第32話挨拶に伺う男

 世界でも有数の経済都市の東京。

 その東京の一角にそのビルはそびえ立っていた。


 四方に並び立つ四つのビル。その中央には一際大きく、そして高いビルがそびえ立っている。

 地上270メートルから覗く絶景は、この都心において最高長で、景色を遮る事無く遠くを見渡す事が出来る。


 地上55階に地下8階。屋上にはヘリポートが設営され、下層には高級レストランからショッピングモールまで。生活に必要なありとあらゆるものが賄える。

 ビルの名前は『ウイングヒルズ』。建築デザイナー丹下弘道が手掛けた代表作で建築費用は実に5000億にもなり、年間維持費だけで100億という費用が発生する。


 それだけでも一般庶民からすれば想像もつかないような大金なのだが、誰もが驚愕するこのビル。実は個人所有だったりする。


 所有者の名は湯皆総一郎ゆみなそういちろう。世界大富豪ランキングに名を連ねている日本を代表する大富豪で湯皆翼の祖父に当たる人物である。
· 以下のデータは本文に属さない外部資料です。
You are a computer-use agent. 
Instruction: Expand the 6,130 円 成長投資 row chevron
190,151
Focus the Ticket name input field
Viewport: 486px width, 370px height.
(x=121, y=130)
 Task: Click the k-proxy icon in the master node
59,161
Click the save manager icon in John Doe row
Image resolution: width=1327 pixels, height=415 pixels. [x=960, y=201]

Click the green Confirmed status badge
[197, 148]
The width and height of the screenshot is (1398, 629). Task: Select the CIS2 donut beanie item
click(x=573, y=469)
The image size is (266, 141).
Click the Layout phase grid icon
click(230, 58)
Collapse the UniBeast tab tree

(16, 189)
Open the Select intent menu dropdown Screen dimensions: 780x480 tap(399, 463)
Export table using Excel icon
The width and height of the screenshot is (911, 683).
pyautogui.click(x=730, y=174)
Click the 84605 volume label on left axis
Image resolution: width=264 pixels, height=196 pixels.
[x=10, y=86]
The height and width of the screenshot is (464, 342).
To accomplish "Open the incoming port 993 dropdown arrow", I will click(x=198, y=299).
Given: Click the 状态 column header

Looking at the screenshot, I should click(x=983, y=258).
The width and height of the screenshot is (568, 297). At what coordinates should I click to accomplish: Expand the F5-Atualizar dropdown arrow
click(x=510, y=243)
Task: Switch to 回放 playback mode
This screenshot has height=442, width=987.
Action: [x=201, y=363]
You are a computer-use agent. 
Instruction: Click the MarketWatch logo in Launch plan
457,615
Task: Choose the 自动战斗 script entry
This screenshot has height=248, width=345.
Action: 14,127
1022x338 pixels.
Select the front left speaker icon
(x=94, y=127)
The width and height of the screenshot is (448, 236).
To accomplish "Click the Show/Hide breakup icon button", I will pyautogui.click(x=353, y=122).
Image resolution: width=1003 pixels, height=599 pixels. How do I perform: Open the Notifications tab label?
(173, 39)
 彼は代々続く湯皆の家を発展させてきた昭和を代表する高度経済成長期の立役者だ。


 このビルは今から17年前に建築計画が持ち上がり、12年前に完成したなのだ。

 この世界のありとあらゆる物や人が集まるように計画されたこのビルは湯皆本家の威光をこれでもかと言うほどに高めるのに役立っており、地上50階から上は限られた人間しか立ち入る事の出来ないプライベート空間となっている。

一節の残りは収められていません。